Investors remain concerned about liquidity stress, a regulatory crackdown involving speculative trading and an acceleration in initial public offerings, said Deng Wenyuan, an analyst at Soochow Securities.

China's securities regulator has sped up IPO approvals, adding pressure on once-highflying technology shares in Shenzhen. More than 400 companies have made their debut on the A-share market this year, raising more than 225.5 billion yuan ($34.3 billion) as of Monday, compared with 150.4 billion yuan from 227 IPOs in 2016, according to data from Wind Information Co.

"Liquidity stress has prompted more investors to divert funds from small-caps to large blue chips this year to avoid correction risk. This phenomenon is likely to continue next year since monetary policies are expected to remain tight," said Deng.

Beijing is likely to set growth of money supply at all-time low of 9% in 2018 as government efforts to curb financial leverage continues, China Daily, a state-run newspaper, said Monday.

Meanwhile, China's central bank didn't hold reverse-repurchase operations in the money market on Monday, resulting in a net 120 billion yuan being withdrawn from the market following eight straight sessions of net injections.

Elsewhere in Asia, Japan's Nikkei closed up 0.2% at 22939.18, setting a fresh 26-year closing high, while Taiwan's benchmark index edged down 0.1%.

Bitcoin rebounded during the course of Monday's Asian trading, putting it near the day's highest levels in recent trading at $14,200.

### [Dataset content]
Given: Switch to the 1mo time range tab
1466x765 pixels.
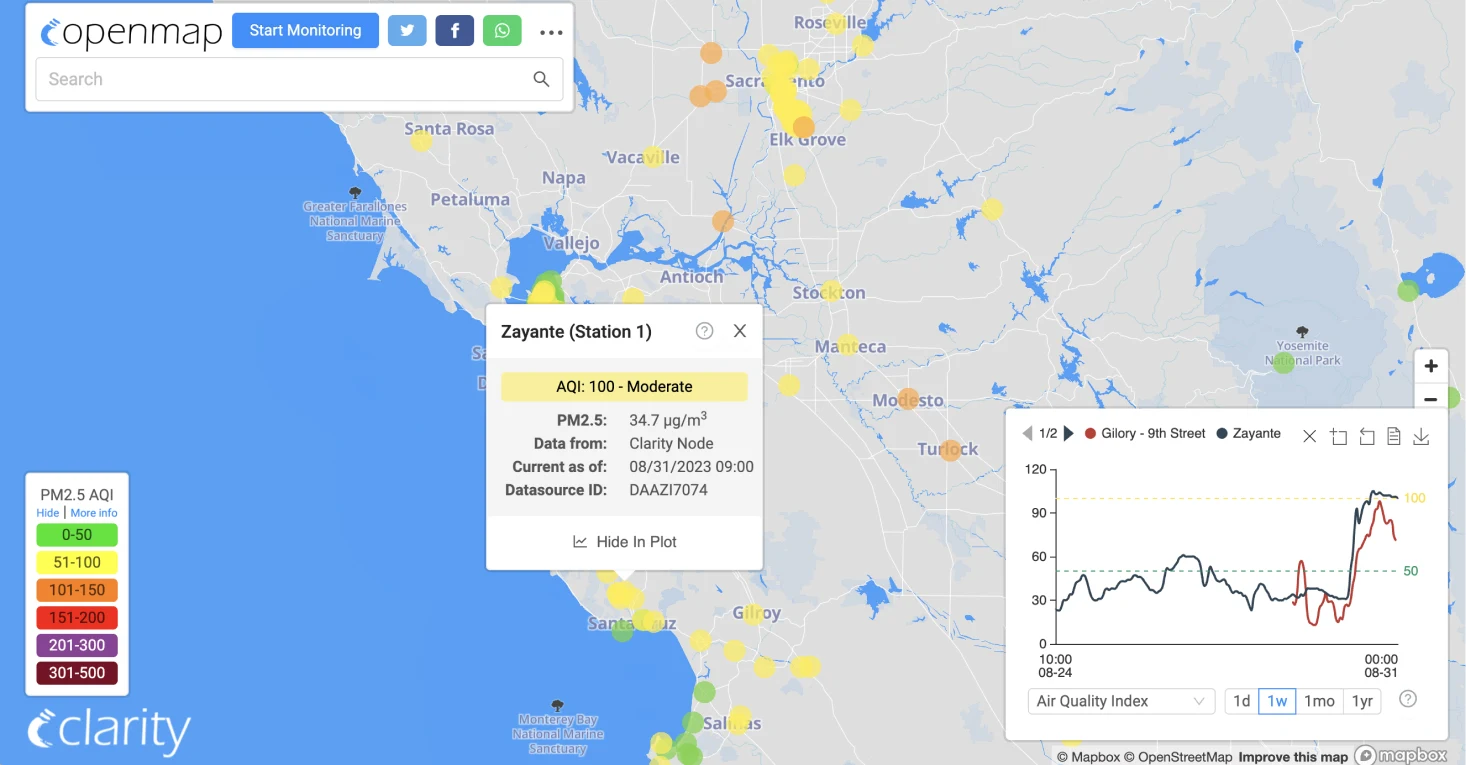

### [What you have to do]
In the market report above, at what level did Japan's Nikkei close, and what record did that set?

### [Full solution]
It closed at 22939.18, up 0.2%, a fresh 26-year closing high.